(Dataset entries)
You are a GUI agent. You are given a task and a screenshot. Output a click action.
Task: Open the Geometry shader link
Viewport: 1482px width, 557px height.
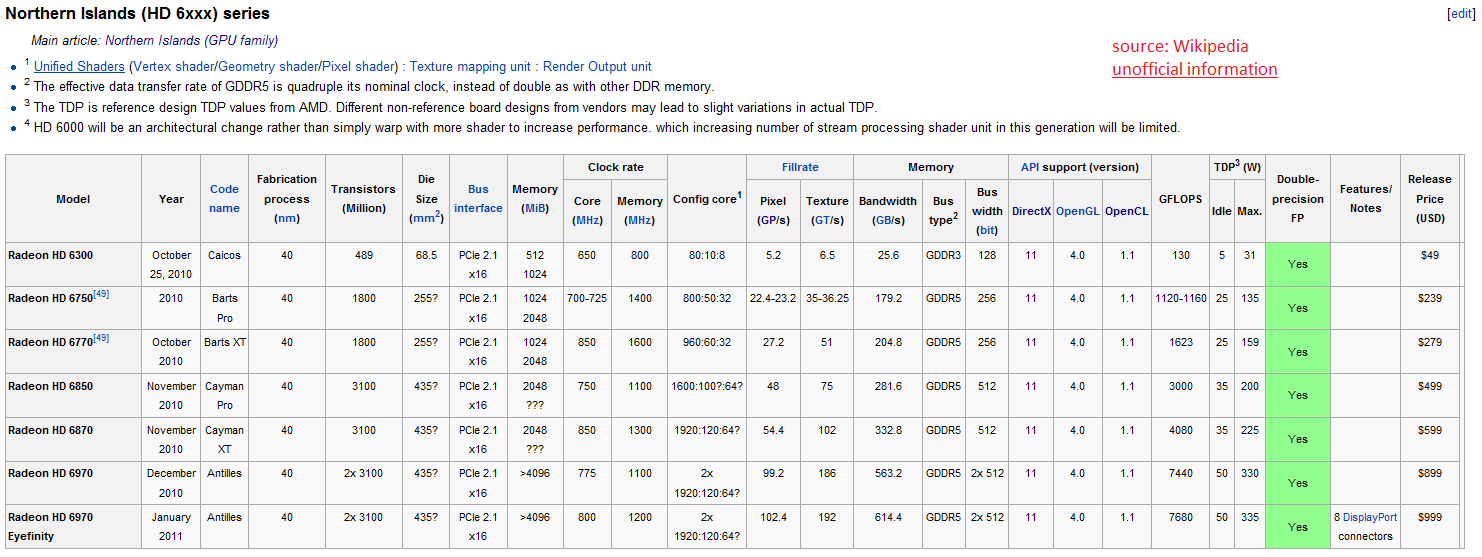tap(267, 67)
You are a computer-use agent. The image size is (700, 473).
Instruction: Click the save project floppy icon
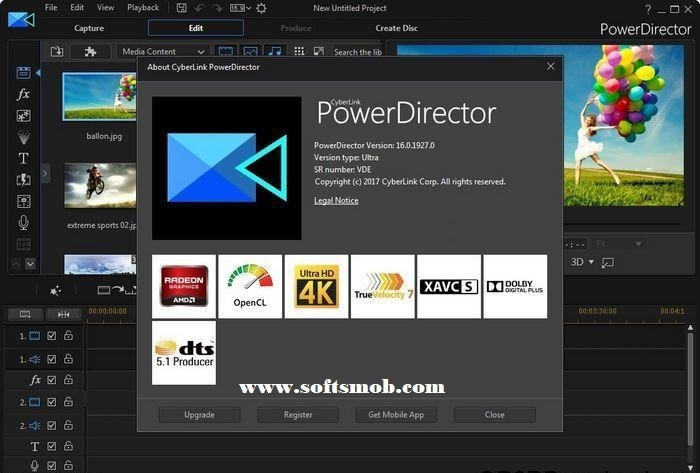pos(185,8)
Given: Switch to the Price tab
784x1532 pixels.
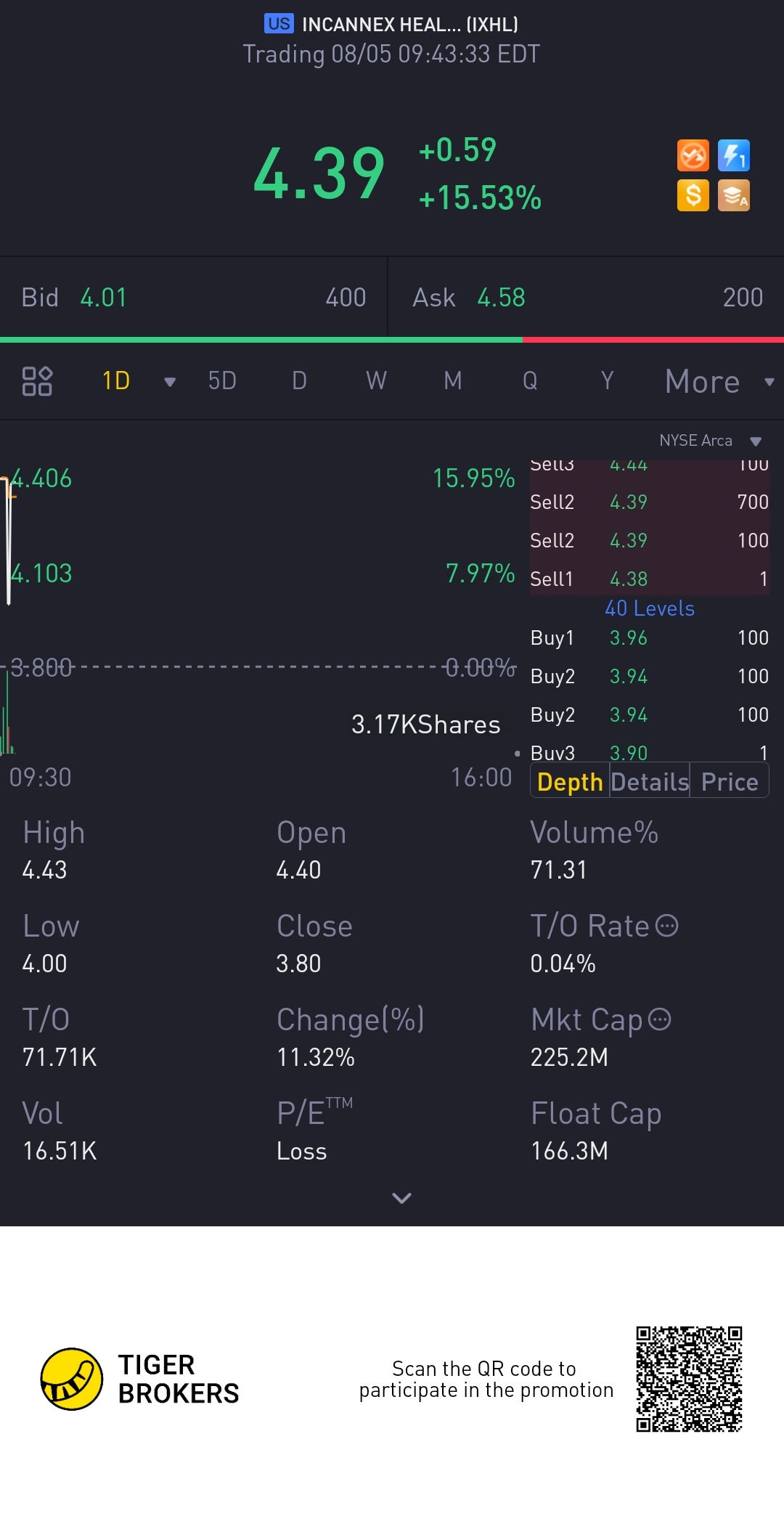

### Task
The required answer is each line of the data in which the word "agent" appears.

### Solved problem
You are a GUI agent. You are given a task and a screenshot. Output a click action.
You are a computer-use agent. The image size is (700, 473).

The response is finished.